### Excerpted passage
━━━━━━━━━━━━━━━━━━━━
Every year, it comes around again, and again...
I saw Oppenheimer…review at bottom.
Readers expect everyone who writes about modern military history to write about Hiroshima on or around 6 August. Well, this guy’s writing around it. Yes, we can recite the facts of the first atomic bombings, and we can all argue ad infinitum whether it was "justified" based on the state of the war and all that. But today I'm going to write about the official Japanese response to it...not something anyone likes to talk about a great deal. That's because, other than the shock and horror of a city going up in flames in an instant, the official Japanese reaction to the first atomic bombing amounted to...
By August 1945, two months after Japan's military government acknowledged the fall of Okinawa, a cloud of fatalism shrouded Japanese policy completely. Even as they prepared for the ultimate battles for the empire, the prevailing samurai attitudes about these terrible new weapons were that they were just a faster way to die. They realized that most of Japan's population was not warriors who shared their ethos, but they didn't care. Japan's fate was in the hands of the gods; the logical consequence for Japan's failure to become resource-independent was its annihilation.
Their view of a state’s duty to the people hadn't grown since the last shoguns were in charge.
While there had been an undercurrent of making the war seem too costly in blood and treasure for the Americans, after Pelelu (September-November 1944) that policy/attitude collapsed. There were vestiges of it as late as the Ten-Go death ride of the IJN in April 1945, and in the early stages of the Tokko/kamikaze offensive off Okinawa, but by June fatalism had sunk in. Japan would continue to fight...but the samurai leadership and the true believers in the Imperial Army and Navy had no hope of defeating the coming invasions, making the Hiroshima and Nagasaki bombings little more than tragic, ghastly punctuations.
It wasn’t like the Allies didn’t offer to stop fighting before Hiroshima.
For weeks before the atomic attacks, several broadcasters, some of whom were familiar with the imperial family, made broadcasts to Japan, saying that all they had to do was stop fighting. Japan’s response was…not much at all. Official statements added up to “you stop fighting first, then we’ll talk.” But the Allies—the nascent United Nations—weren’t in a mood to talk. The policy had been unconditional surrender since 1942, not because of sheer cussedness or desire for revenge, but because of memory. The Versailles peace had lasted just over twenty years, after the German Army marched home nearly intact. There were still large numbers of Japanese troops in the Dutch East Indies, Indochina, and China, as well as on the Home Islands. “Terms” that meant Japan would not depart from Allied soil—that included China, and the colonies of the Netherlands and France—were unacceptable, even if Japan offered them, which they did not…officially. Japan had to stop fighting, disarm, and return all their troops to the Home Islands, as outlined in the Potsdam Declaration. Period. It was like the peace they had already dictated to Germany and Italy. The Japanese overtures to the Soviets were distractions, nothing more, and even Stalin knew it.
Delays—Japan was good at them—would be costly for everyone.
The Allies were losing over a thousand lives a week from non-combat causes, primarily sickness and accidents caused by worn-out equipment. The war-weary home populations, particularly in the US, demanded the return of consumer goods to the shelves and showrooms and were eager to end the war. And the Allies were not unaware of conditions in Japan and its occupied territories. Famine was rampant in Asia, and incipient in Japan itself. The American blockades by submarine and sea mine worked…but Japan’s leaders would rather see their country starve than admit defeat. Japan may have been near collapse, but their leaders would watch their country wither before giving up.
━━━━━━━━━━━━━━━━━━━━
### Short exercise A
Can you print the Hiroshima essay word for word, everything from "I saw Oppenheimer…review" down to "bombing amounted to..."?
### Short exercise B
What comes next in the Hiroshima essay after its final sentence? Write it.
The data that comes next has no part in any of this.

### Given data
━━━━━━━━━━━━━━━━━━━━
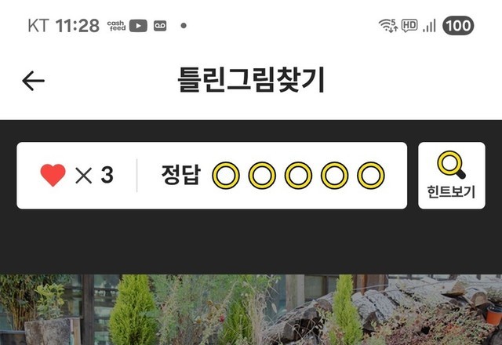
Task: Tap the red heart lives icon
Action: (x=53, y=175)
━━━━━━━━━━━━━━━━━━━━
### Exercise output A
I saw Oppenheimer…review at bottom.
Readers expect everyone who writes about modern military history to write about Hiroshima on or around 6 August. Well, this guy’s writing around it. Yes, we can recite the facts of the first atomic bombings, and we can all argue ad infinitum whether it was "justified" based on the state of the war and all that. But today I'm going to write about the official Japanese response to it...not something anyone likes to talk about a great deal. That's because, other than the shock and horror of a city going up in flames in an instant, the official Japanese reaction to the first atomic bombing amounted to...

### Exercise output B
In this atmosphere, the atomic bombs fell, and the Showa Emperor instructed his government to accept Potsdam.
The Emperor of Japan had little statutory authority, even though the military always acted in his name and sought his approval for major actions after they were well underway. However, the Showa Emperor Hirohito used his moral authority for the first—and probably the last—time for any emperor, publicly announcing his instructions to the remnant of his civil government, which still ran foreign affairs. He thus outflanked the military bosses who had run Japan like a fief for centuries. It was the only way, probably, that Japan could have survived at all. We can argue that the atomic bombs were the deciding factor…or not. But they certainly mattered to the Showa, and he was the only person who mattered.
My co-author and I detailed all this in our book Why the Samurai Lost Japan.
As many of you know, Why The Samurai Lost Japan is a failure analysis. Japan before 1945 may have had democratic-sounding institutions, but it was anything but a functioning democracy. They decided on war and peace with no regard for public input. The public did not elect the decision-makers. That, Lee and I argue, was part of the problem.
Oppenheimer: A Worthy Effort.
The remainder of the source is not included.